O presidente da Associação Comunitária de Bento Rodrigues, José do Nascimento de Jesus, o Zezinho do Bento, é outro favorável à volta da empresa, mas pede mais agilidade para a questão dos assentamentos dos atingidos nos novos distritos. “A empresa tem que voltar a operar. Aqui em Mariana sem a Samarco é muito difícil, porque a prefeitura vive muito da arrecadação. Agora, a empresa tem que pagar por aquilo que fez de errado, por isso estamos pedindo o reassentamento o mais rápido possível.
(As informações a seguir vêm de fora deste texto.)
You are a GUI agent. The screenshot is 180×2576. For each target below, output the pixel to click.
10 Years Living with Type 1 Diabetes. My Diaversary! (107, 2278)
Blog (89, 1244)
A gente só está morando na cidade porque é a necessidade”, afirma Zezinho.
...Samarco defende retorno
Em nota, a Samarco informou que está “ciente dos impactos causados pelo rompimento da Barragem do Fundão e reitera que, desde o primeiro momento, se dedicou às providências necessárias para mitigar os danos socioambientais e socioeconômicos provocados”. “A empresa tem a expectativa de retornar suas atividades operacionais de maneira que possa continuar cumprindo com seus compromissos, com a geração de empregos, renda e tributos para os municípios e estados no qual mantém operações”, diz o texto.